Excerpted records Block Start

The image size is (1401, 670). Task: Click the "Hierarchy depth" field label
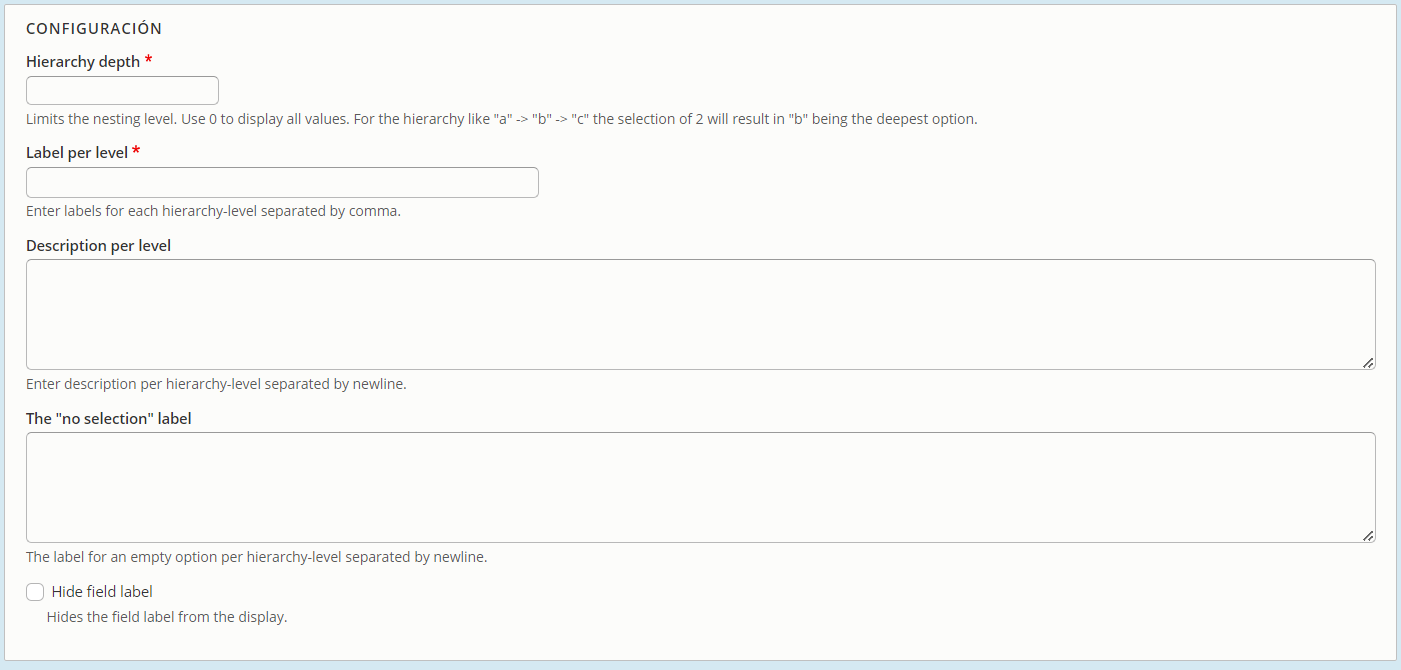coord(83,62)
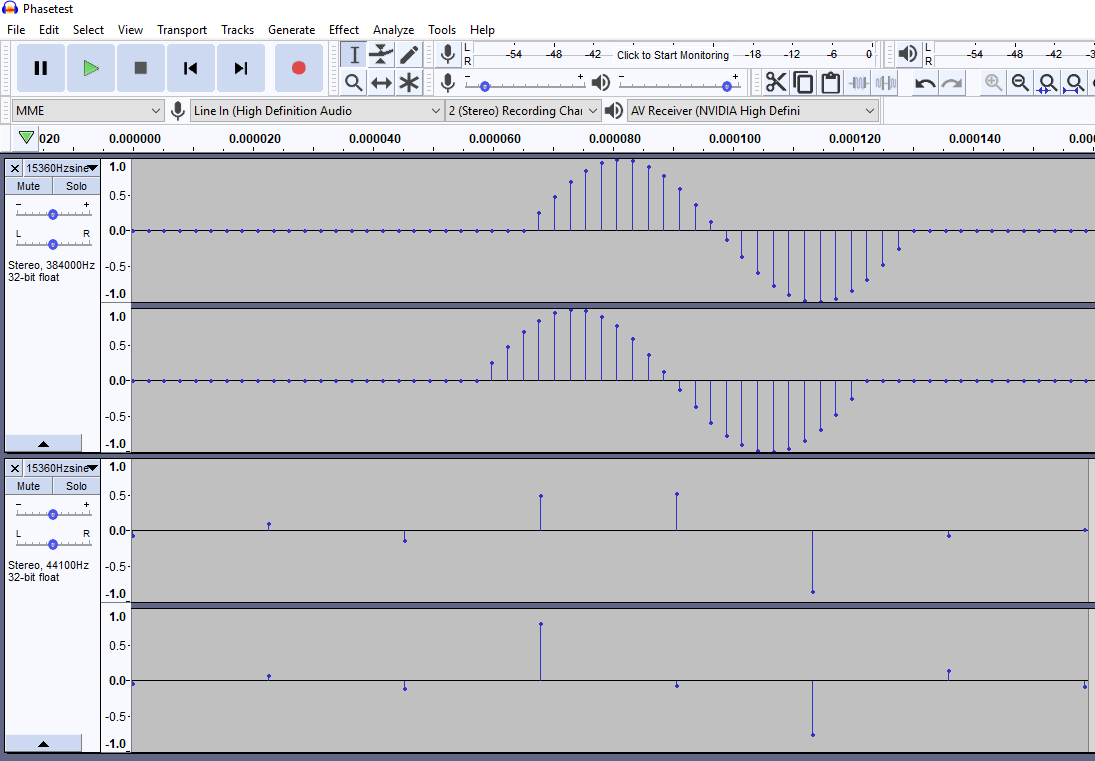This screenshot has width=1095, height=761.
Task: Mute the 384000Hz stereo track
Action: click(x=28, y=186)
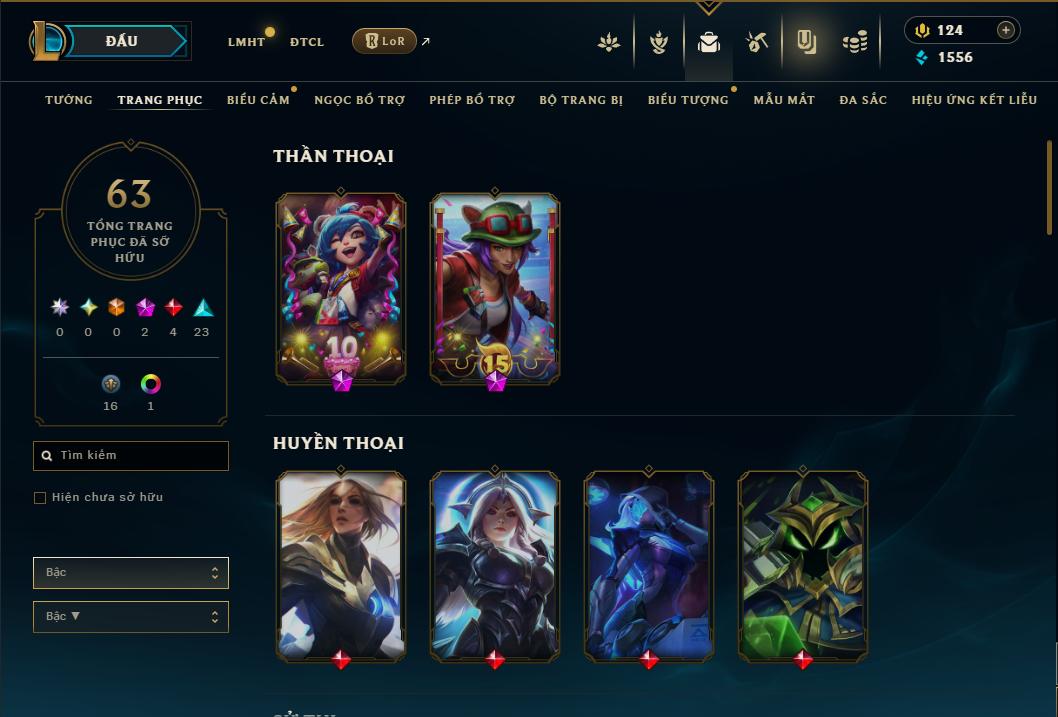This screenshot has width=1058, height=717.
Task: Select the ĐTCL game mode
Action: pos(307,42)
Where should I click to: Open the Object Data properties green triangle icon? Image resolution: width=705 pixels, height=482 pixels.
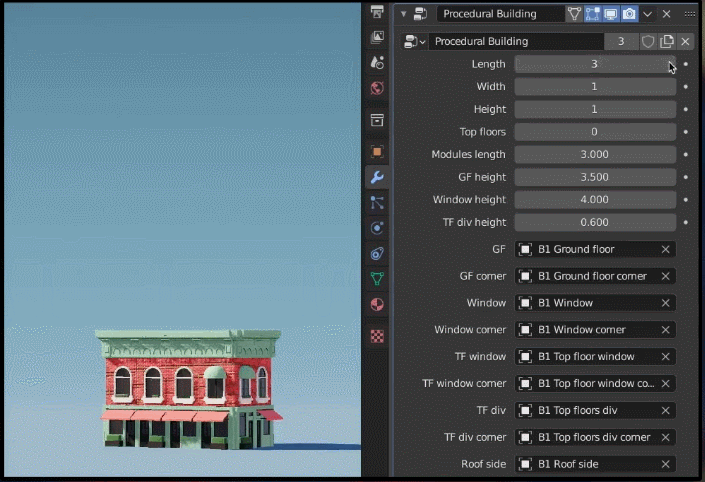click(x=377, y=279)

Excerpted records Block End

> Activity: An exact reprint of the records above is required, with all pictures left out.

> Answer box:
The image size is (1401, 670). Task: Click the "Hierarchy depth" field label
coord(83,62)
This screenshot has width=1095, height=761.
Task: Mute the 384000Hz stereo track
Action: click(x=28, y=186)
This screenshot has width=1058, height=717.
Task: Select the ĐTCL game mode
Action: pos(307,42)
Where should I click to: Open the Object Data properties green triangle icon? Image resolution: width=705 pixels, height=482 pixels.
click(x=377, y=279)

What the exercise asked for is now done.